BookmarkSubscribeRSS Feed
🔒 This topic is solved and locked. Need further help from the community? Please sign in and ask a new question.
gnyanendra
Calcite | Level 5

Hi,

(a).  I'm facing difficulties with UPDATING on duplicate records in a table. Can someone help me on syntax?

(b).  Also, we have some 10-12 fact tables and equal number of dimension tables in star schema and need to process over a million of records across ~30 tables on  daily basis. Can anyone suggest if EG is the best tool for performaing this kind of task?

thanks a lot!

Gnyanendra

1 ACCEPTED SOLUTION

Accepted Solutions
LarryWorley
Fluorite | Level 6

I have a couple of techniques which may work for you.

The first method assumes you can always update the complete record in your secondary table.  So it deletes the records to be updated and then inserts the new record.  In some cases this may be optimal.

The second method uses Proc SQL update functionality and will give you the flexibility to update only a subset of columns if you wish.  The code that I present below is more complicated than what might be needed with other versions of SQL.  Some versions will allow you to write the update referencing the source table only once, but I found that I had to reference the source table once for each column being updated plus again for the update overall.  I might be missing something here but I tried several variations before getting this to work.

Note that if you can update the complete record, then you may want to benchmark both methods to see which performs best.  Performance can be dependent upon the both SAS optimization and DB optimization. 

Let me know if this helps.

Setup code: This section of code sets up some tables to mimic your tables.

PROC SQL;

* code to simulate primary1 and secondary1 tables 

                        ------------------------------------------------;

  create table work.primary1 (id char(4) primary key                            

                                         ,name char(1) 

                                         ,code char(4)  

                                        ,status char(1) 
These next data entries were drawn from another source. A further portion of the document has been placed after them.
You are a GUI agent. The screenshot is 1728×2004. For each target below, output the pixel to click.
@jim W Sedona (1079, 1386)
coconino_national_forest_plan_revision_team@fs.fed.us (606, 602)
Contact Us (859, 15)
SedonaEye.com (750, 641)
                                        )   ;

  insert into work.primary1

       values('1639','F','TA1','1')

       values('1065','M','ME3','1')

       values('1400','M','ME1','1')

       values('1561','M',null,'1')

       values('1221','F','FA3','1')

       ;

   create table work.secondary1 as

   select *

     from work.primary1

   ;

quit ;

First Method:  Here I show the first method which is to delete records to be updated and then

insert the new records.

   * two step process which deletes records from target table with

     keys for records with updated status.

     then insert changed records into table

     -----------------------------------------;

  proc sql ;

   * simulate a change in primary table ;

   update work.primary1

     set code = 'abc'

          ,status = '0'

   where id = '1561'

     ;

   delete *

     from work.secondary1

     where id in (select id

                         from work.primary1

                       where status = '0'

                      )

     ;

   insert into work.secondary1

   select id

           ,name

           ,code

          ,status

     from work.primary1

   where status = '0'

     ;

quit ;

Second Method: Here, I use explicit updating.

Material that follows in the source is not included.